Rashin Fahandej, A Father’s Lullaby, 2019. Installation view, The 2019 James and Audrey Foster Prize, the ICA/Boston. (Courtesy of http://www.rashinfahandej.com/a-fathers-lullaby)
by The Fleshtone Staff
Curators of online and physical presentations, spotlighting the thinkers and artists shaping your world view.
REVIEW: Institute of Contemporary Art
2019 James and Audrey Foster Prize
Rashin Fahandej A Father’s Lullaby, 2019
The Institute of Contemporary Art James and Audrey Foster Prize focuses on Boston-area artists with exceptional contributions to contemporary art and the community. Curator Ruth Erickson conducted individual studio visits with fifty Boston area artists before selecting the awardees: Rashin Fahandej, Josephine Halvorson, Lavaughan Jenkins, and Helga Roht Poznanski.
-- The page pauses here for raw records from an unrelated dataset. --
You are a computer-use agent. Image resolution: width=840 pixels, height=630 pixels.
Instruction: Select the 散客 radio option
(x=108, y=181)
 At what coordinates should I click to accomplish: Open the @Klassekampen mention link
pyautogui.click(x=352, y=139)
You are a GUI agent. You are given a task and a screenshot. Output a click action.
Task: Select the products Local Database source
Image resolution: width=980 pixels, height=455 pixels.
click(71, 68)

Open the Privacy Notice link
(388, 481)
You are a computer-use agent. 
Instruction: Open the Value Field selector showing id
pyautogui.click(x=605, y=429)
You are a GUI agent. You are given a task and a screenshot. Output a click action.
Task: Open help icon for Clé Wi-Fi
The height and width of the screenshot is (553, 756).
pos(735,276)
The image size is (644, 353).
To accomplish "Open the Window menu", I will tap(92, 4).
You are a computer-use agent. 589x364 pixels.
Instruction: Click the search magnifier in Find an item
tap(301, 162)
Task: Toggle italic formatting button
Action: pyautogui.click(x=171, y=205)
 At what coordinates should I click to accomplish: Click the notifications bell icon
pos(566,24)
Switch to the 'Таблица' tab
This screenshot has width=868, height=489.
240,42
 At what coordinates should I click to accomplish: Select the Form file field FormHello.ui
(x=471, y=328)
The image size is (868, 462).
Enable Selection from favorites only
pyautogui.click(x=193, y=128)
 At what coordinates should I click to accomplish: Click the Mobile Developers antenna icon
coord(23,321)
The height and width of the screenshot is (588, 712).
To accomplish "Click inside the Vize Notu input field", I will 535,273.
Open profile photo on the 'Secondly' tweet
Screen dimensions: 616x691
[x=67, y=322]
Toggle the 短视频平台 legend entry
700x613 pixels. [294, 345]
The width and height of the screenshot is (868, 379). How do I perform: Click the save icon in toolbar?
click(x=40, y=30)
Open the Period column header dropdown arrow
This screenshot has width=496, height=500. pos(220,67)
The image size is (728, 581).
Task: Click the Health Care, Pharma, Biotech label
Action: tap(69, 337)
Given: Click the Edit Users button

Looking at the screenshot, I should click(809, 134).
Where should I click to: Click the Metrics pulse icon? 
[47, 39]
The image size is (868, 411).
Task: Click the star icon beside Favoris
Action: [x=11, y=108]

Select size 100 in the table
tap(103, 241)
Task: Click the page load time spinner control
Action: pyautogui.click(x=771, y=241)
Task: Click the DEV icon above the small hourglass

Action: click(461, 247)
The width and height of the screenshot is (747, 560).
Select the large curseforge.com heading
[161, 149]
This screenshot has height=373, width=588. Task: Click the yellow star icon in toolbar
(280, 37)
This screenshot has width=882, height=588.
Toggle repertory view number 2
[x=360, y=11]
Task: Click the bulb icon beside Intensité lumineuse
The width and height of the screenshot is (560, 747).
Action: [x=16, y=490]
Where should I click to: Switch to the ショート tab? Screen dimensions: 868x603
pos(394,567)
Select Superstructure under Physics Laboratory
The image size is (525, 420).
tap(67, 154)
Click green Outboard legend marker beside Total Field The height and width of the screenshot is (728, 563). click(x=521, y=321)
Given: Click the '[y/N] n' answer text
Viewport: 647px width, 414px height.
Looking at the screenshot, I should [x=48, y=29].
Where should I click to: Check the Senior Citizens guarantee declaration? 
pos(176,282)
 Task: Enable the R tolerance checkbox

As my body slides through the galleries at the Institute of Contemporary Art in Boston, I start to pick up on a subtle hum, remincinist of the poetry and song that my father sang to me as a child. As I step closer towards the room, I am fully immersed in Rashin Fahandej’s installation, A Father’s Lullaby. The room is all black, with large projections on three of the walls. To my left, on the fourth wall, museum viewers sit on stools facing three dimly lit window panes. Their arms are outstretched with their hand on the window, an act necessary to begin the audio program on the corresponding headphones. The color of the window is a soft yellow that you might see on a moonlit stroll passing a row of homes. This is juxtaposed with the texture of a worn plexi-glass that you might hold your hand to while visiting a loved one in jail. Fajandej subjects the viewer to a system of actions that directly connects to the multiple steps families take to visit an incarcerated family member. I wait in line for a long time, to be able to sit on the stools, just as a family member would wait when arriving at a correctional facility.
As I place the headphones on, I am captivated by the story of a father swept under by the inequalities in the criminal justice system. The father speaks of his relationship to his children, his family and the pain of his absence from their lives. Whenever I remove my hand from the window pane, I lose connection with the father and the sound of his voice. I return my hand to the window and he begins again from the beginning. I feel like I am letting him down every time I drop my hand, forgetting his story, moving on to the next one, just like the criminal justice system sorts through cases. Physically, I feel the pain of the father’s absence as I hold my arm up for unbearable amounts of time just to be able to hear his story. The pane shows the hand-prints of many listeners illustrating the immense circulation of prisoners and their visitors. Fahandej’s adroit articulation of the panes becomes a poetic symbol for the transience of the justice system and the pain that is conflicted on both the families and the prisoners in their absence.
A Father’s Lullaby sets itself apart from other art throughout time that has unveiled the criminal justice system. The thoughtfulness of the installation and interaction it requires from the viewer are unparalleled. A father’s lullaby could be considered a simple gesture, an attempt to lull an overactive child to sleep, or a diversion. Fahandej knows that a father’s lullaby is a remarkable gesture of love that creates a story of connection between a father and his child. Fahandej employs this gesture of love, requiring the viewer to confront their role in dehumanizing prisoners and ex-convicts. She asks the viewer to listen carefully and sit longer because these fathers need their children as much as their children need them.